There are references to Chalmers and his fellow prisoners in a number of rebel Witness Statements, but he also gave a colourful recollection of events to The Irish Times in the days that followed the insurrection. On 5 May 1916, a time when executions were still underway, the paper reported that Chalmers was at the post office at noon on Easter Monday when he noticed “about three hundred Sinn Féiners” coming up the street. He claimed that he then turned to another spectator and said “look at that awful crowd; they must be on a route march.” In the weeks and months leading up to the Rising, the sight of armed men parading on the streets of Dublin is one that ordinary Dubliners would have witnessed. As such, many people (including Chalmers) didn’t quite take things seriously at first that April morning.

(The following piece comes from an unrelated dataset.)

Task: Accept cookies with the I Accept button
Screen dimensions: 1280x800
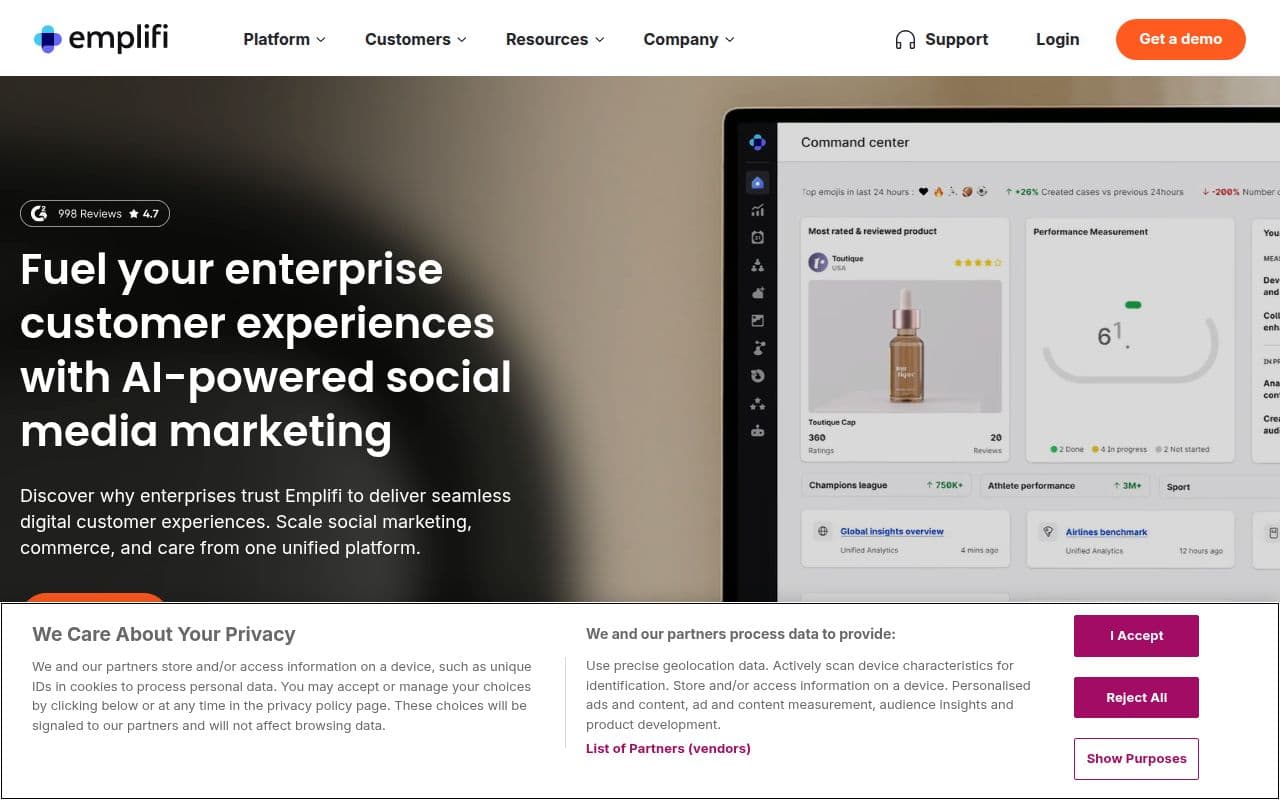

Chalmers told a journalist that he heard the cry of “Charge!”, and next thing he knew he was taken prisoner as:
One of them presented a bayonet at his breast, and the other prodded him in the back with a pike, a weapon favoured by many of the rebels. Lieutenant Chalmers, who was in Dublin on sick leave, was unarmed. After being searched for arms, the lieutenant was bound with wire obtained from the telephone box and put into the box, which faced Nelson Pillar. By this time the public had scattered…
By contrast with the claims of Chalmers himself, Irish Volunteer Desmond Ryan would later allege that the prisoner had “bandied indignant words” at the rebels as they took control of the building, and in this historian Lorcan Collins has suggested he may well have been “the author of his own misfortune.” Clad in a military uniform however, it’s difficult to see any circumstance in which he wouldn’t have become a prisoner. One of those who helped bundle Chalmers into the telephone box was a young Michael Collins.

A telephone kiosk inside the GPO prior to the Easter Rising (Image Credit: Irish Volunteers Commemorative Organisation)
The telephone box was not the safest place to be on Easter Monday. When a force of Lancers arrived on horseback to inspect the scene, a volley of shots rang out from the General Post Office, sending men and horses alike crashing to the ground beside the Nelson Pillar. It was reported that “bullets went through the telephone box” in the midst of this.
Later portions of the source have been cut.